SÃO PAULO - A farmacêutica Lisandra Ravanelli Pessa, de 31 anos, é o tipo de amiga que merece confete, serpentina, gratidão e até, convenhamos, cervejinhas. Ela, que mora com o noivo em um sobrado na Vila Mariana, zona sul de São Paulo, “se mudou” na noite de sexta para o quartinho da empregada só para liberar o seu quarto e o de hóspedes para a trupe de foliões que vai hospedar. De “exportador” de foliões, São Paulo virou “importador”. Enquanto isso, Salvador, tradicional reduto de foliões paulistanos no carnaval, enfrenta desistências e crise nos abadás e “nas cordas”.

Amigos se reuniram só para a folia na casa da Lisandra Foto: Tiago Queiroz/Estadão

Os amigos de adolescência de Lisandra são três casais de Ribeirão Preto. Eles vieram para a capital paulista com um intenso e purpurinado objetivo: curtir ao máximo a folia das ruas. “Tivemos a ideia em novembro”, conta um dos hóspedes, o consultor de vendas Lucas Romero, de 31 anos. “Quando virou o ano, começamos a planejar tudo direitinho. Criamos no WhatsApp o grupo ‘Carnaval SP’ e passamos a definir quem ia comprar o quê, das fantasias à bebida.”
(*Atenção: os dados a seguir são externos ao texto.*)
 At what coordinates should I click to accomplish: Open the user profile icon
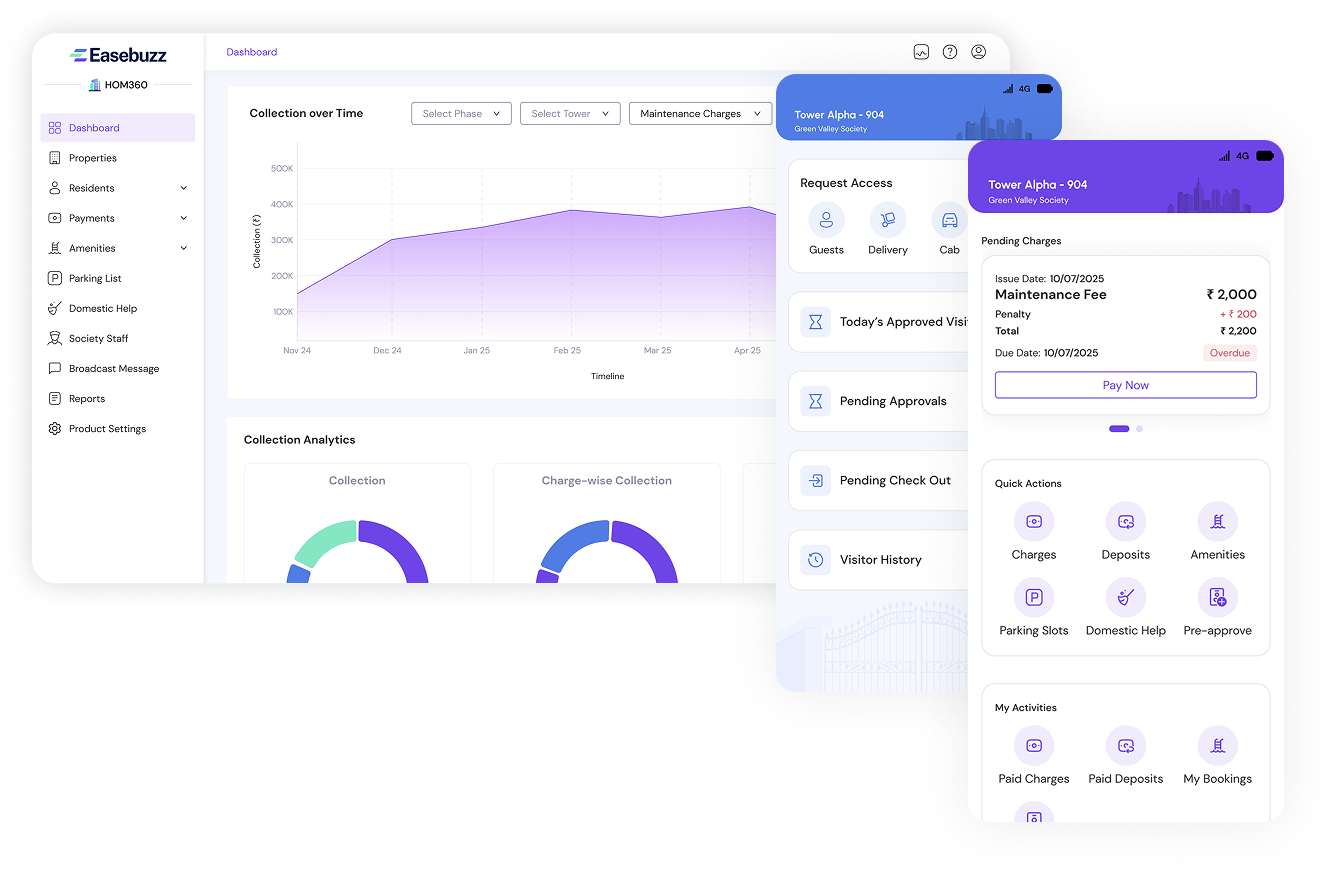978,52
Na semana passada, é verdade, o aplicativo não parava de pular – ou sambar. Todo mundo com um comentário, uma expectativa, uma fantasia de carnaval. “Estamos muito animados, principalmente depois que vimos, pela mídia, como foi o pré-carnaval da semana passada”, disse Lucas à reportagem na tarde de quinta. 

Lisandra montou toda a operação. Providenciou colchão inflável para um dos casais, deixou outras duas camas à disposição. Foi à Rua 25 de Março e comprou diversos adereços. “Chapéus, máscaras, gravatas coloridas...”, enumera. E, claro, se encarregou de dar aquela pesquisada nos principais blocos para sugerir o roteiro.

De Taubaté, também no interior do Estado, a auxiliar administrativa Patricia Ketalin Nogueira Barbeta, de 28 anos, veio para São Paulo já no fim de semana anterior ao carnaval, com quatro amigos. “Fomos ao bloco Casa Comigo, depois à Praça Roosevelt, no dia seguinte curtimos o Gambiarra e, por último o Acadêmicos do Baixo Augusta”, recorda-se.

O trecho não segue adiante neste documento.